I suppose I should write this entry when I’m not still feeling like my heart has been ripped out.
Yet again, I feel I need to say something, or I’ll burst.
We’re done. Yet another good relationship shoots me in the foot. Jon broke up with me on Monday night…via email. I feel in a way violated and not good enough for a face-to-face confrontation. I understood everything in the email, and I keep telling myself that maybe this was the only way for him. It still hurt. And I’m still hurting.
He told me…things are bad for him right now. He wasn’t ready for a relationship when we got together. That his smiles were never real and he was hurting on the inside. Depression. A hole. Darkness. All words and I just still don’t understand.

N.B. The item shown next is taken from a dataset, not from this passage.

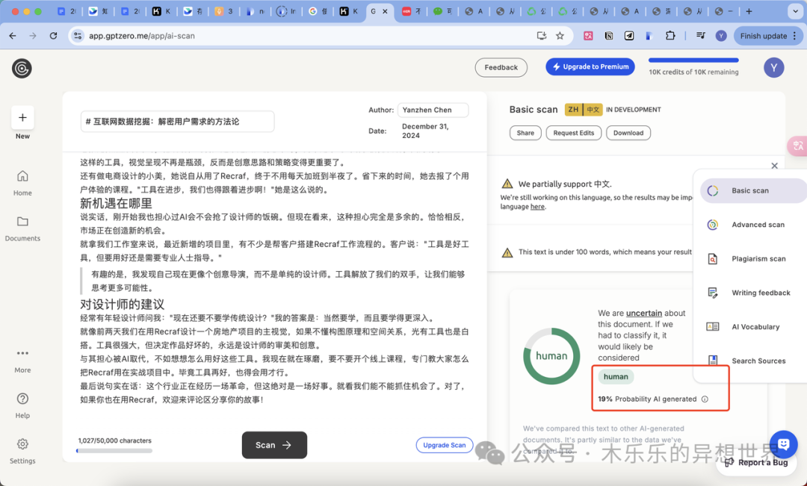The image size is (807, 486).
Task: Select Advanced scan from the menu
Action: tap(758, 225)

I guess it’s just my insecurities cropping up again and me wanting to blame myself. I miss him more than words can say. I don’t want to email him, or text him, or anything since I know he won’t answer or write back. Part of me wants to make sure he’s alright, and part of me wants to scream at him for the most impersonal break up I’ve ever experienced.
I thought I meant more to him than that. I guess I did since he didn’t want to hurt me by bringing me down with him. I’m still hurt and I just don’t know what to do.
I hope to God there is a sign some time soon. I really loved him, in my heart of hearts. I just never had the guts to tell him.